— Вот, — сказал Гуськин и отошел в сторону.
Покровительствующий нам старухин муж встал у самых дверей и весь насторожился: если, мол, чуть что — он шмыг за дверь, и был таков.
Офицер, молодой, белокурый малый, повернулся к нам, посмотрел внимательно и вдруг улыбнулся удивленно, широко и радостно.
— Так это же ж правда? Вы кто?
— Я — Тэффи.
— Я — Аверченко.
— Вы писали в «Русском слове»?
— Да, писала.
— Гы-и! Так я же ж всегда читал. И Аверченко. В «Сатириконе». Гы-ы! Ну, прямо чудеса! Я думал, врет этот лайдак. А потом думал — если не врет, так все равно посмотрю. Я никогда в Петербурге не бывал, откровенно говоря, очень интересно было посмотреть. Гы-ы! Ужасно рад! Сегодня же вам обоим пришлю пропуски! Где вы остановились?
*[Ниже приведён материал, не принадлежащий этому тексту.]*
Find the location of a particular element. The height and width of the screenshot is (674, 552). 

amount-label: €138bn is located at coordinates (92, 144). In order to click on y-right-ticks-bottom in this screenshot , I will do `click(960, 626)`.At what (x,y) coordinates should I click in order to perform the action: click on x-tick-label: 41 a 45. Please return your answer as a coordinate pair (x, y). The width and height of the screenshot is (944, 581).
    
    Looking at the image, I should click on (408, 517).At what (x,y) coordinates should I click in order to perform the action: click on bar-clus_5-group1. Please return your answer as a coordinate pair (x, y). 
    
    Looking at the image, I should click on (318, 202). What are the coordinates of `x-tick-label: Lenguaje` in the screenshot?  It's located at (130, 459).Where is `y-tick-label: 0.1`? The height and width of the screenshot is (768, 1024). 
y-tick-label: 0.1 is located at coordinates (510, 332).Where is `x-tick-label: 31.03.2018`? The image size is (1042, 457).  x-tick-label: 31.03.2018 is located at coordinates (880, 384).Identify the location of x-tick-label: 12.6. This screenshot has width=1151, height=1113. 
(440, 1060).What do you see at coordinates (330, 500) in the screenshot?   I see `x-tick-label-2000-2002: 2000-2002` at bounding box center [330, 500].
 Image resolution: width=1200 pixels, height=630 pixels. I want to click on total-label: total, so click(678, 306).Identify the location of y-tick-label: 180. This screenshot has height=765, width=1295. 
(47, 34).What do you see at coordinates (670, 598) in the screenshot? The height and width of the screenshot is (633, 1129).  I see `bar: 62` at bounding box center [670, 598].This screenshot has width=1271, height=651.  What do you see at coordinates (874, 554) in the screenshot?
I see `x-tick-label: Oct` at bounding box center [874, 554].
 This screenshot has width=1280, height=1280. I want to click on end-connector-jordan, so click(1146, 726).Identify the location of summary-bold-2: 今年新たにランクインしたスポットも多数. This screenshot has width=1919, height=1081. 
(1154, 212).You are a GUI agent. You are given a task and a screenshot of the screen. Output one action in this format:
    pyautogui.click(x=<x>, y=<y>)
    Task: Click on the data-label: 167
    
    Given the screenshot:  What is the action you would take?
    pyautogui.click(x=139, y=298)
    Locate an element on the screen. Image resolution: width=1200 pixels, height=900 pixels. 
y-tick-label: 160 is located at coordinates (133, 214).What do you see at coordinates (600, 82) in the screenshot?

Тут старухин муж отклеился от двери и пролопотал свой адрес, скрепив его именем божиим:
— Ей-богу!
Мы поблагодарили.
— Значит, завтра можем ехать?
— Если хотите. А то погостили бы! У нас всего вдоволь. Даже шампанское есть.
— Вот это уж совсем хорошо! Даже не верится, — мечтательно сказал Аверченко.
Офицер встал, чтобы проводить нас, и тут мы заметили растерянную физиономию Гуськина.
— Так вы же забыли самое главное! — трагическим шепотом свистел он. — Самое главное! Мой пропуск. Господин начальник! Я же из их труппы и еще три артиста. Они же без меня никак не могут! Они же засвидетельствуют. Что же будет? Это будет последний день Помпеи на этом самом пороге!
Начальник вопросительно посмотрел на нас.
— Да, да, — сказал Аверченко. — Он с нами и трое артистов. Совершенно верно.
— Рад служить.
Распрощались.
Гуськин всю дорогу недоумевал: — Самое главное позабыли! Что-о? Позабыли себе пропуск для Гуськина! Новое дело!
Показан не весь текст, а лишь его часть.